Work instructions: Transcribe the listing in full, word for word; pictures do not belong in the copy.

Dataset:
*** Block opens ***

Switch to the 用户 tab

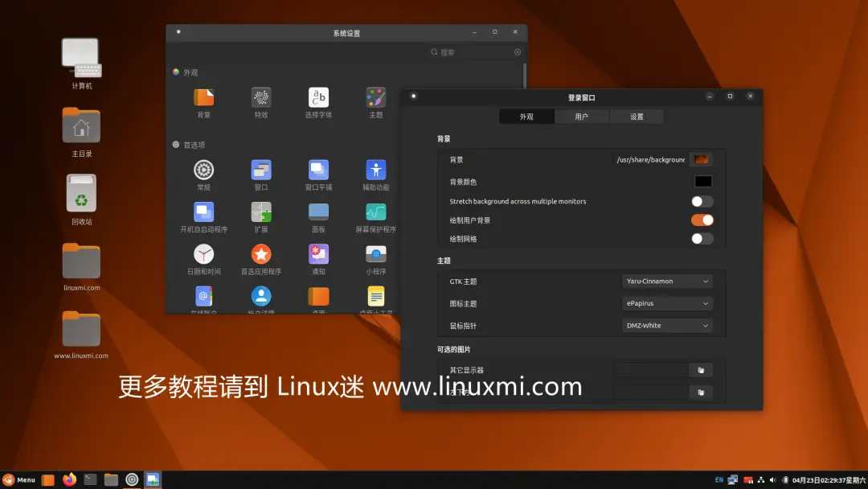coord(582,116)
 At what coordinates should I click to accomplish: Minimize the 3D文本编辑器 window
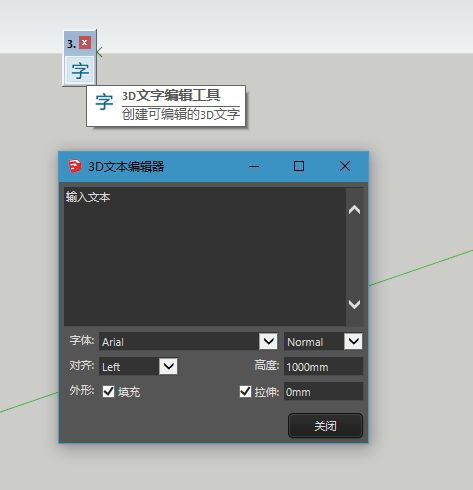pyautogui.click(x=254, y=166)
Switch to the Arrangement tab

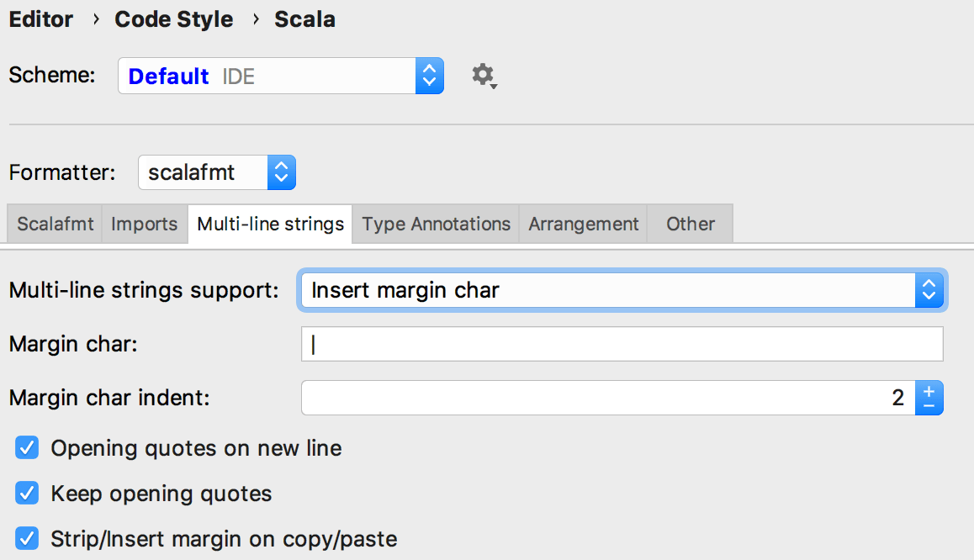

*** Block closes ***

Output of the exercise:
Switch to the 用户 tab

coord(582,116)
 At what coordinates should I click to accomplish: Minimize the 3D文本编辑器 window
pyautogui.click(x=254, y=166)
Switch to the Arrangement tab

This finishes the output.